Walking through a monsoon downpour is like swimming in your clothes. You know that clingy feeling, the kind where your clothes are suctioned to your body and your shoes are squishy? Walking down the street in a monsoon downpour is like trying to fjord a river while avoiding two lanes of traffic. And just because there are these torrential amounts of rain in a matter of minutes does not mean that the bus right behind you is planning to slow down in the least. So you are faced with the choice to either jump into a puddle on the side of the road or be covered by that puddle on the side of the road. That is if you can call them lanes. Yet this is just an everyday kind of thing. No one seems to notice that their bags are now drenched, their shoes muddied, their appearance that of a “drowned rat.” It doesn’t really matter where you are going. You just trudge right ahead and there you are.

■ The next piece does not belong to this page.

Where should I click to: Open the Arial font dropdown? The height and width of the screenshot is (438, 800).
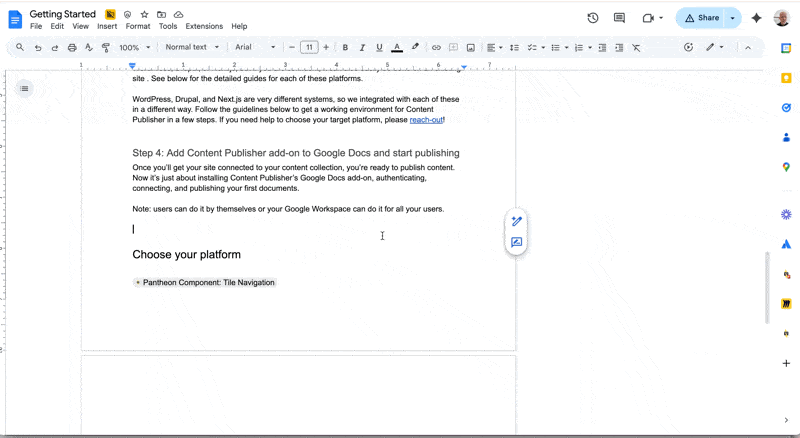click(255, 47)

Taken by complete surprise, the most sensible thing to do in this instance is to look at the person closest to you on the street, throw up your hands and laugh. If you are lucky, you are walking alongside schoolgirls on their way home for lunch and together, you can revel in this moment - the instant where God's precious gift of water, the sustainer, is racing to the earth. You can jump across puddles and sometimes, if you are quite fortunate, land in one. And you feel new and refreshed. It’s a situation that could easily frustrate the best of us and make us want to pull our hair and scream! Why am I so wet? My clothes are ruined! I’ll never make it on time! The rains have great potential to dampen, literally, our spirits. But it is in these sudden and unexpected downfalls when we see the grace in God and the grace in others and we learn to treasure such precious gifts.